The UK’s aid engagement with China
An information note providing a factual account of how UK aid has been spent by government departments supporting China’s own development, partnering with China on global development challenges, and working with third countries on their engagement with China.
We published our information note on the UK’s aid engagement with China in April 2021, and identified four lines of inquiry that merit further scrutiny. In July, we published an update providing further information following the Foreign Secretary’s announcement that the Foreign, Commonwealth and Development Office’s (FCDO) aid to China would be cut.
The International Development Committee held a parliamentary hearing in September 2021. You can find out more in the ‘Further scrutiny‘ tab.
China’s development progress over the last three decades has re-shaped its status and role in the international community. Although China is still defined as a developing country, it is expected to reach the income threshold to graduate from aid eligibility in the next four to six years, and it plays an increasingly important role in the developing world as a donor, investor and trading partner.

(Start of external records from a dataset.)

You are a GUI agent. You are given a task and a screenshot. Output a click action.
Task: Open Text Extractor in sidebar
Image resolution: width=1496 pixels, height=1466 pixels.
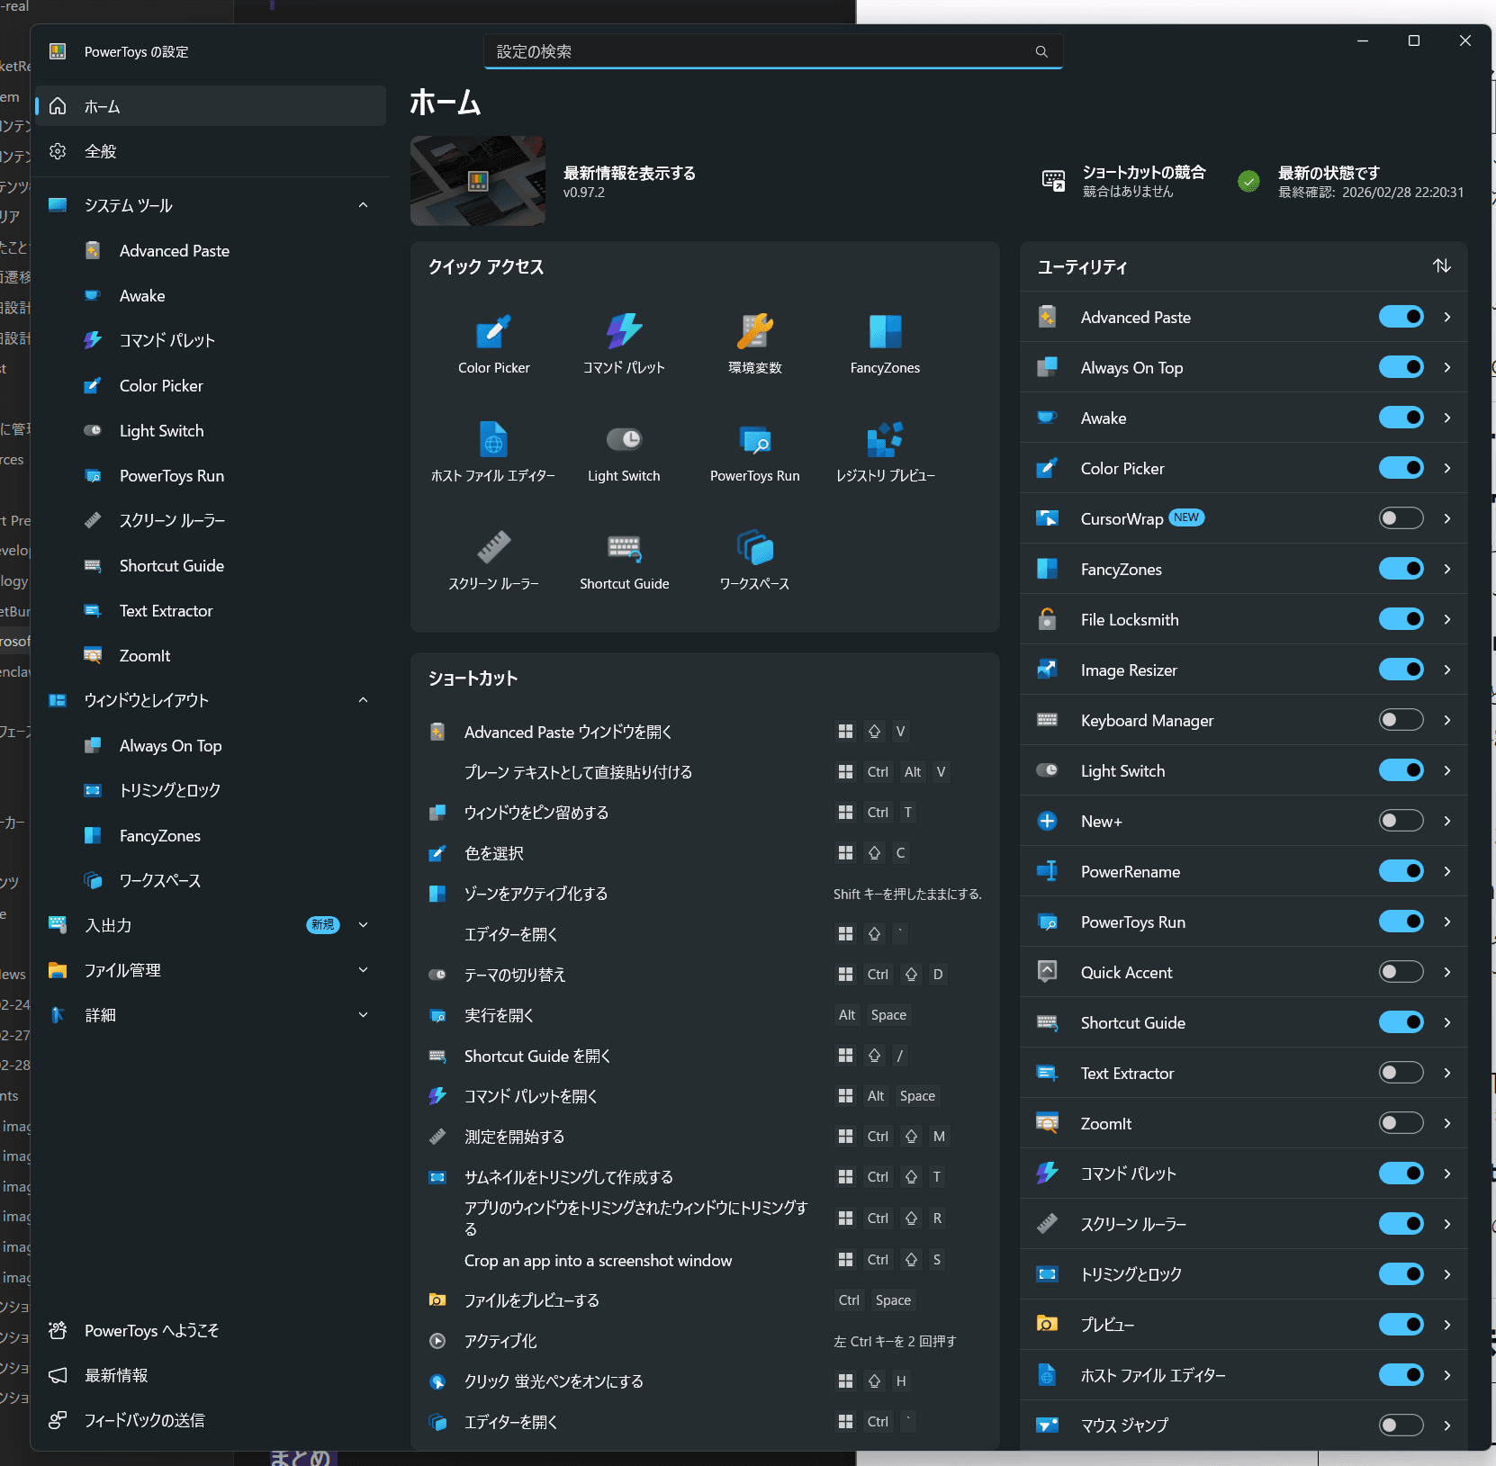point(166,611)
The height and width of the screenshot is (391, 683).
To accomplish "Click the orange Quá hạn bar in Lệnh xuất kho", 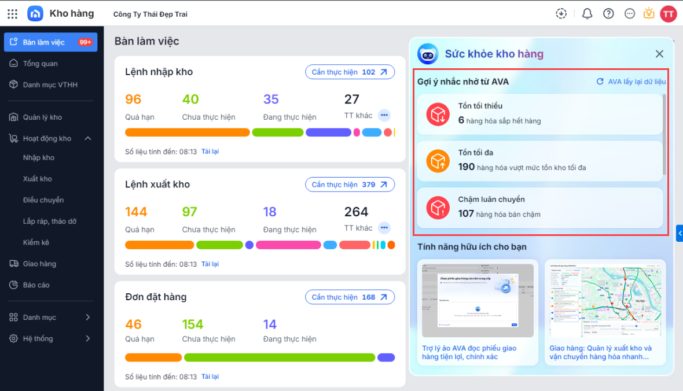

In 2011, the former Department for International Development (DFID) announced it would no longer provide official development assistance (ODA) to China, or support its domestic development. Instead, it would work with China to shape its role in the world, including its engagement with Africa and other developing regions – and in 2015, a new partnership between the UK and China was announced to tackle global development issues.
Other government departments, including the Department for Business, Energy and Industrial Strategy (BEIS), the Prosperity Fund and the Department of Health and Social Care (DHSC), scaled up their aid spend since 2015, putting in place new partnerships with China in areas such as research and innovation, health and climate change. Information in the public domain about this aid spend has been limited.
This information note aims to shed more light on the subject by providing an account of the nature and objectives of UK development cooperation with China. Its purpose is to improve transparency and support informed discussion among parliamentarians and other interested actors.
As an information note, it does not make evaluative judgments or make recommendations.